The Child Safety in Motor Vehicles Act of 2019 is all set for implementation as the rules and regulations for private vehicles carrying children were recently signed.
The Act stipulates the use of Child Restraint System (CRS) in accordance with international standards accepted by the United Nations.
“The IRR has just been recently signed and approved thus the need to have this law disseminated and for the public to be aware and to follow this”, said Land Transportation Office Law Enforcement Unit Deputy Director Roberto Valerio in the PIA report released on March 2, 2020.
The Child Safety Implementing Rules and Regulations identify the Motor vehicles covered under the Act, the types of CRS, and its proper installation.
Also covered are the Department of Transportation (DOTr) and Department of Trade and Industry Certification Training Programs for law enforcers, product inspectors, employees, and agents of manufacturers, distributors, sellers, and importers of the CRS, along with the regulation of the manufacture, importation, and distribution of CRS.
The IRR also identifies the authorities responsible for the enforcement of the law and the phases of implementation.
CHILD SAFETY LAW
The Child Safety in Motor Vehicles Act requires the following:
- No child twelve (12) years and below of age shall be allowed to sit in a front seat of a motor vehicle with a running engine or while such child is being transported in any road, street or highway unless the child is at least one hundred fifty (150) centimeters or (fifty-nine) inches in height.
- CRS should be appropriate to the child’s age, height and weight.
- A child must not be left unaccompanied by an adult in a motor vehicle.
Any violating drivers shall be fined One thousand pesos (1,000) for the first offense, Two thousand pesos (2,000) for the second offense, Five thousand pesos (5,000) and suspension of the driver’s license for a period of one (1) year for the third and succeeding offenses.
Any driver who allows the use of substandard and/or expired child restraint system or permit the use of CSR that does not bear the PS mark or the ICC sticker and certificate shall be fined One thousand pesos (1,000) for the first offense, Three thousand pesos (3000) for the second offense and Five thousand pesos (5000) and the suspension of the driver’s license for a period of one (1) year for the third and succeeding offense.
All manufacturers, importers, distributors, and sellers of child restraint systems are required to secure a Philippine Standards (PS) mark license or Import Clearance Certificate (ICC) license prior to the marketing, sale, and distribution of their products from the Bureau of Product Standards (BPS). Violators shall be punished with a fine of not less than Fifty thousand pesos (50,000) but not more than One hundred thousand pesos (100,000) for each and every child restraint system product manufactured, distributed, imported and/or sold without prejudice to other penalties imposed under RA no. 7394 or the “Consumer Act of the Philippines”.

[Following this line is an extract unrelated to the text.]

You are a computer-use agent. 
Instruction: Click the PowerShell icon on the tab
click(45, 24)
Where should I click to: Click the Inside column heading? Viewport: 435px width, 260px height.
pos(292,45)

The DOTr is also conducting a study requiring the use of CRS in public utility vehicles.
Another child safety program was recently launched in Marikina City, with the Philippines’ first fire safety program for school children.
The Department of Education had also partnered with Globe Telecom for a Digital Safety Program for children using the internet.
The Department of Tourism has also led various government agencies in the signing of a covenant that seeks to ensure better protection for women and children involved in the country’s tourism industries.